Marcel Baumgartner
Auch wir bei «Die Ostschweiz» machen uns Gedanken zum Schenken. Während wir für Sie schreiben, bis die Finger schmerzen, kommen und gehen sie: Geschenkideen, Adrenalinwellen, Befürchtungen und die Erleichterung, dass die Kinder nicht mehr so klein sind.
Marcel Baumgartner
Kürzlich hörte ich am Radio eine Diskussion rund um das Thema Geschenke. Besprochen wurden zwei Ansätze. Erstens: Schenkt man jemandem etwas mit der Hoffnung, von dieser Person ein Präsent mit dem ungefähr gleichen Gegenwert zu erhalten? Ist das so, kann das als Tauschhandel bezeichnet werden – man ist dann gewissermassen im Zeitalter unserer Ur-Ur-Grosseltern angelangt. In solch einem Fall wäre es für beide Seiten optimaler, man würde sich einfach einen Gutschein mit demselben Frankenbetrag überreichen.
Man weiss, oder man hofft
Der zweite Ansatz entspricht da deutlich eher dem weihnächtlichen Gedanken. Man schenkt etwas, um dem Gegenüber Freude zu bereiten – ohne Erwartung.

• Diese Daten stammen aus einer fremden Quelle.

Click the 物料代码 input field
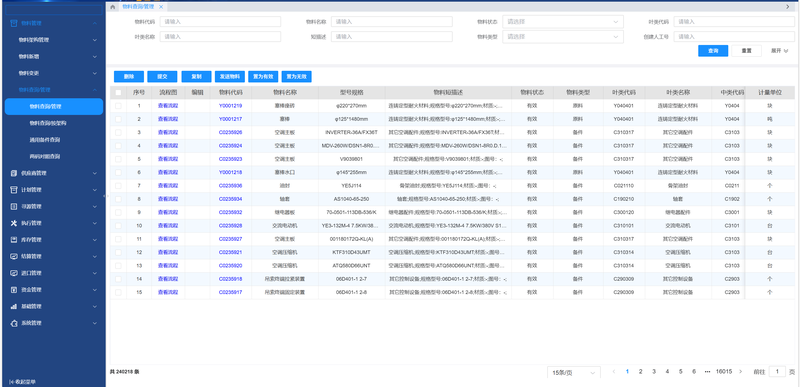800x387 pixels. coord(220,22)
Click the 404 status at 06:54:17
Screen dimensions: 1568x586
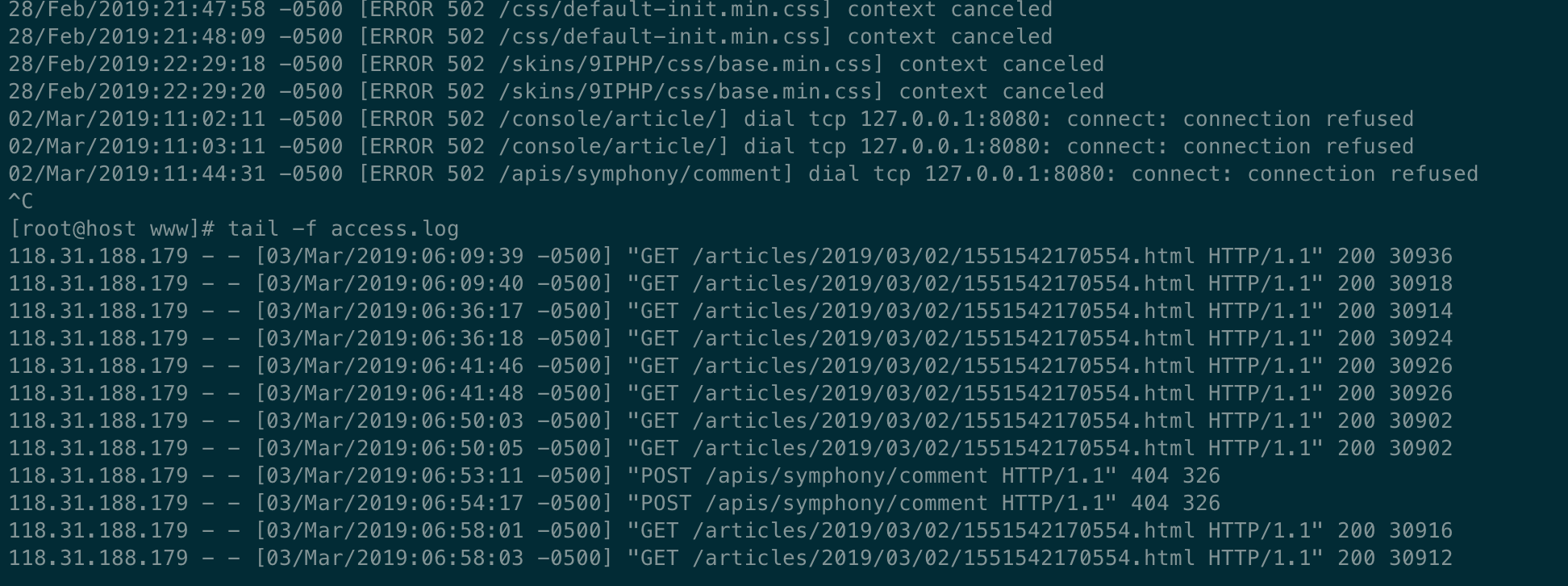pos(1149,504)
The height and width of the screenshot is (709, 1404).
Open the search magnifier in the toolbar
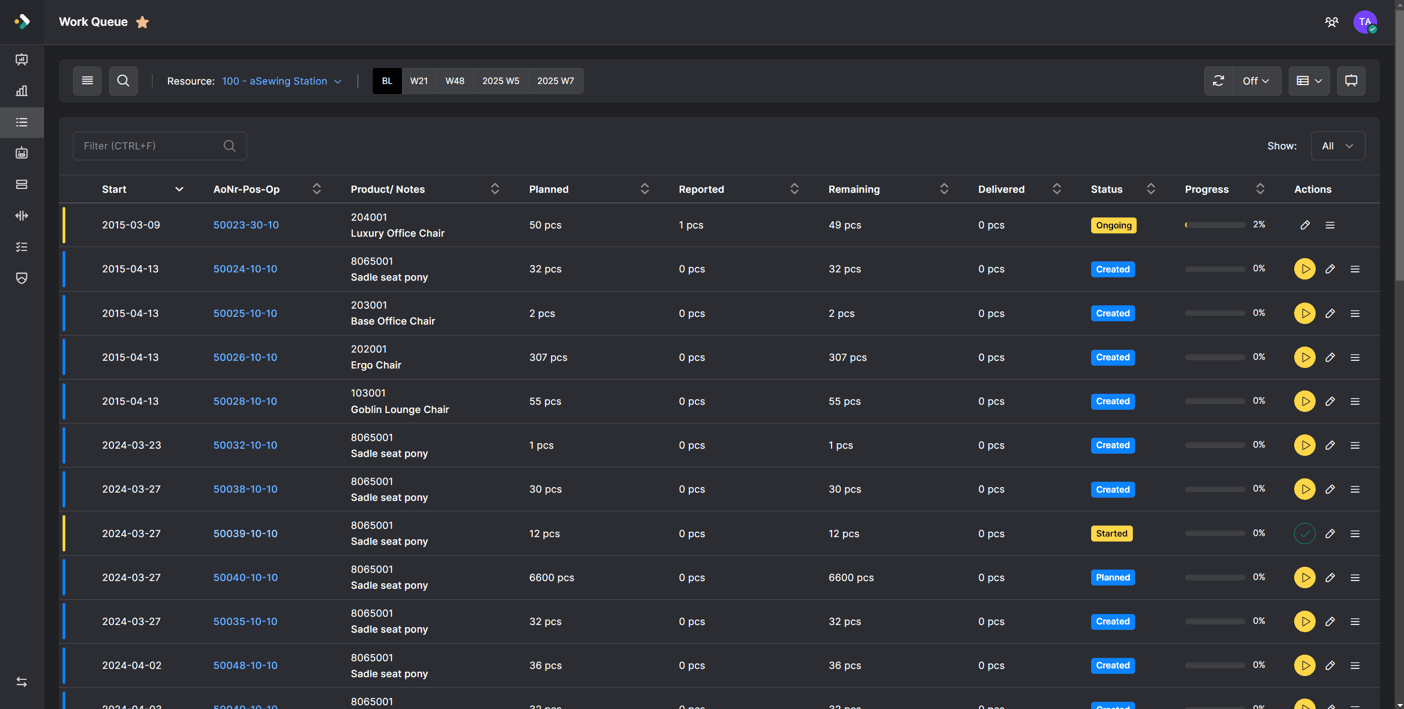pyautogui.click(x=123, y=81)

Die Art und Weise, wie es sich im Durchschnitt wohl verhält, ist wahrscheinlich die Schnittmenge dieser beiden Überlegungen. Ganz ehrlich: Wie viele Geschenke werden wohl verteilt, weil man a) weiss, dass man ebenfalls eines erhält oder b) hofft, dass man eines erhält.

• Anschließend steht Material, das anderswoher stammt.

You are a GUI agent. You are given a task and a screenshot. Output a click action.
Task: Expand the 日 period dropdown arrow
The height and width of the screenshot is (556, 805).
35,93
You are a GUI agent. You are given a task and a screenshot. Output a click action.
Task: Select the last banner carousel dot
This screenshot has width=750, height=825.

Ein Fall für den Psychologen
Mir hat das Verschenken schon als Kind grossen Spass gemacht (und ja, durchaus auch das Beschenktwerden). Der grosse Vorteil bestand damals darin, dass man bei den Eltern, dem Götti oder dem Gotti schon mit einer Zeichnung, einem selbst gebastelten Bleistifthalter aus WC-Rollen oder einem Briefbeschwerer (ein bemalter Stein) für glänzende Augen sorgen konnte.
Ich mache mir da nichts vor: Die meisten Geschenke sind wohl schon nach wenigen Tagen entsorgt worden. Ich weiss das, da ich einmal mit Entsetzen eine von mir erstellte und an meinen Onkel verschenkte Zeichnung schon vor dem Jahreswechsel im Altpapierstapel vorgefunden habe… Dass ich das nach über drei Jahrzehnten noch weiss, zeigt, wie sehr mich das verstört haben muss.
Meine Entschuldigung
Mit zunehmendem Alter macht man sich auch mehr Gedanken darüber, welches Geschenk denn passend wäre. Jahr für Jahr nehme ich mir vor, mir das laufend zu notieren, wenn ich eine Idee habe, oder mir gar ein konkreter Hinweis, also ein Wink mit dem Zaunpfahl, gegeben wird.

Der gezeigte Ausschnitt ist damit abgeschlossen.